**Supplied passage**
◇ ◇ ◇ ◇ ◇
Matches of the day, and the stuff of nightmares

Sheer, unadulterated joy and unfathomable despair: we're on nodding terms with the former, and know the latter so well we've got the Samaritans on speed dial. We kick off our look back over the last decade by fondly recalling ten of our best games - and dredging up the banished memories of five of our worst.

Ten of the best

Spurs (h), 13th March 2005
As alluded to yesterday, it's the hope that drives us as football fans and this game, which saw us overcome a spirited Spurs team thanks to a Fat Pat goal in front of me (and a few thousand others in the Leazes End), gave us hope. The victory saw us secure our first trip to an FA Cup semi-final in Cardiff, to a stadium that I love, and that I wanted to see and hear packed with Newcastle fans. It gave us hope that maybe, just maybe, we might see some success come our way. (Paul)

Mackems (a), 17th April 2006
"[I]f it is to be Shearer's last game, our biggest derby victory for fifty years isn't a bad way to bow out." The last words of our match report proved to be accurate (his testimonial aside) and, as a fitting tribute to our all-time top scorer, a glorious victory over the Great Unwashed was a beautiful way for the curtain to fall on his career. The fact that Michael Chopra, the Zog and even Albert Luque also got on the scoresheet illustrates how awful the home team were that day, which, if anything, actually made it that little bit sweeter. (Paul)
◇ ◇ ◇ ◇ ◇
**Dataset entries**

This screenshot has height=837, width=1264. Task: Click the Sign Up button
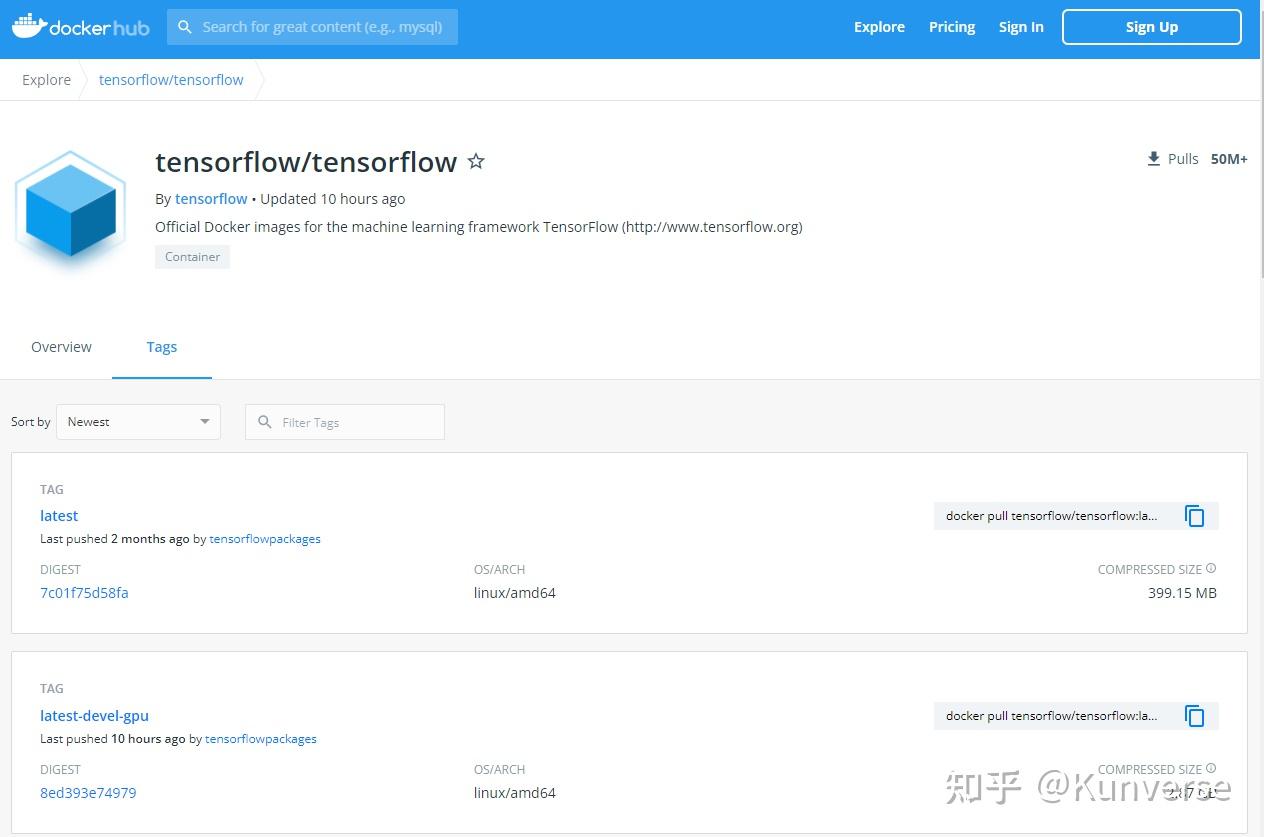[1151, 27]
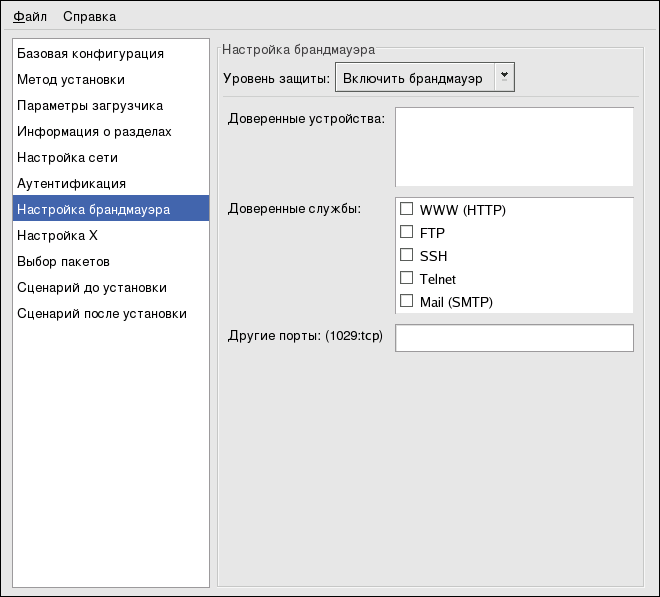660x597 pixels.
Task: Select Метод установки section
Action: point(71,79)
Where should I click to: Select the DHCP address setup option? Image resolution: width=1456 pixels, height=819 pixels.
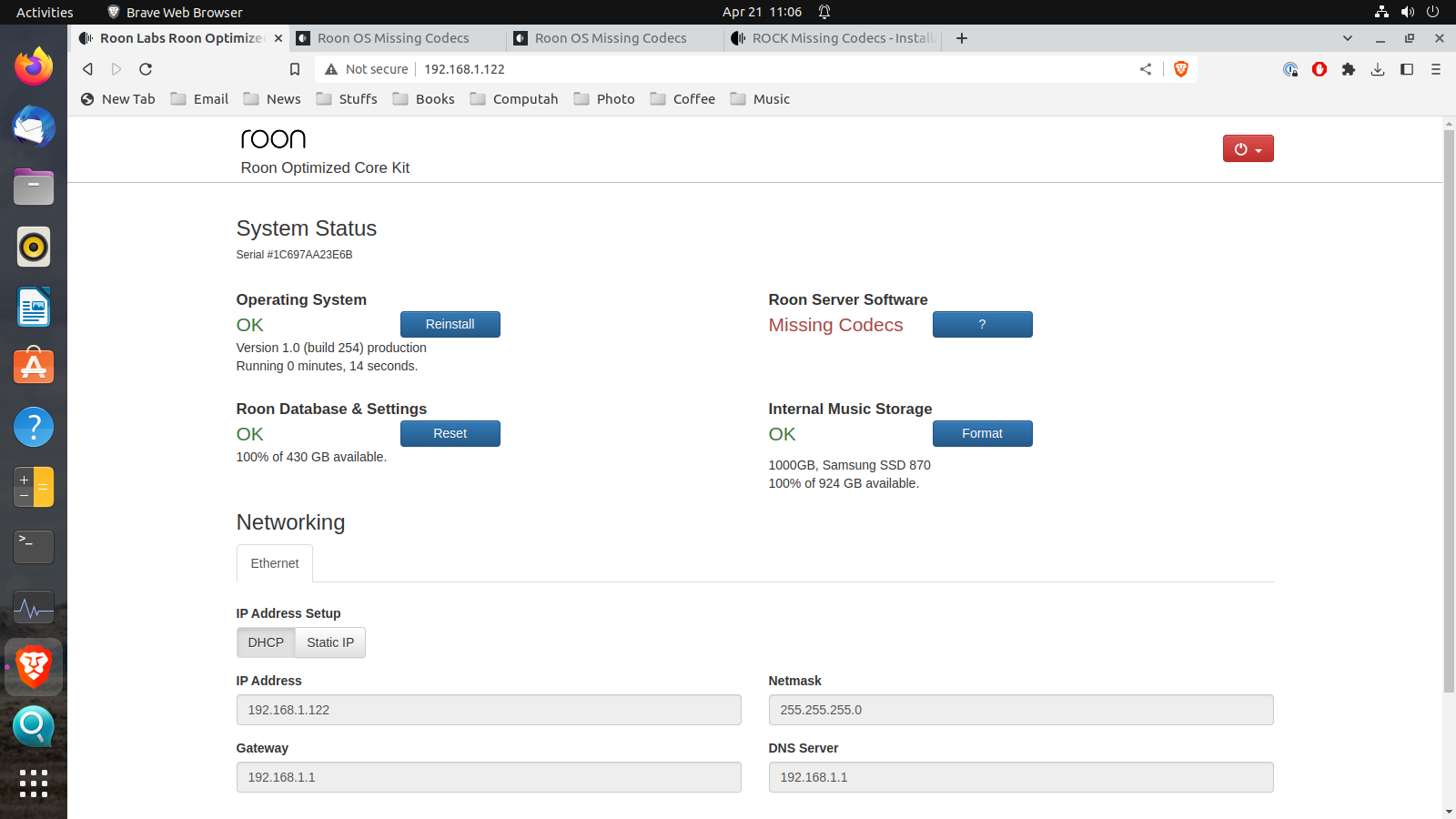pyautogui.click(x=266, y=642)
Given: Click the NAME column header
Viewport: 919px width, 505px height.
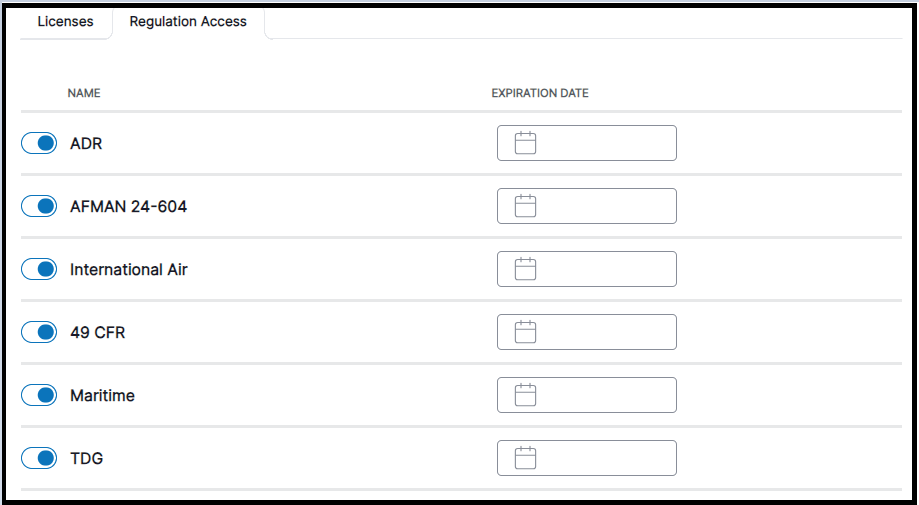Looking at the screenshot, I should tap(84, 93).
◇ ◇ ◇ ◇ ◇
**Exercise 1**
According to the retrospective, in which city was the FA Cup semi-final that the home win over Spurs secured?
**Exercise 2**
Please echo the part of the retrospective that begins at the words "Spurs (h), 13th" and stop after "our way. (Paul)".
The records are separate material, unconnected to the retrospective.

**Response box 1**
Cardiff.

**Response box 2**
Spurs (h), 13th March 2005
As alluded to yesterday, it's the hope that drives us as football fans and this game, which saw us overcome a spirited Spurs team thanks to a Fat Pat goal in front of me (and a few thousand others in the Leazes End), gave us hope. The victory saw us secure our first trip to an FA Cup semi-final in Cardiff, to a stadium that I love, and that I wanted to see and hear packed with Newcastle fans. It gave us hope that maybe, just maybe, we might see some success come our way. (Paul)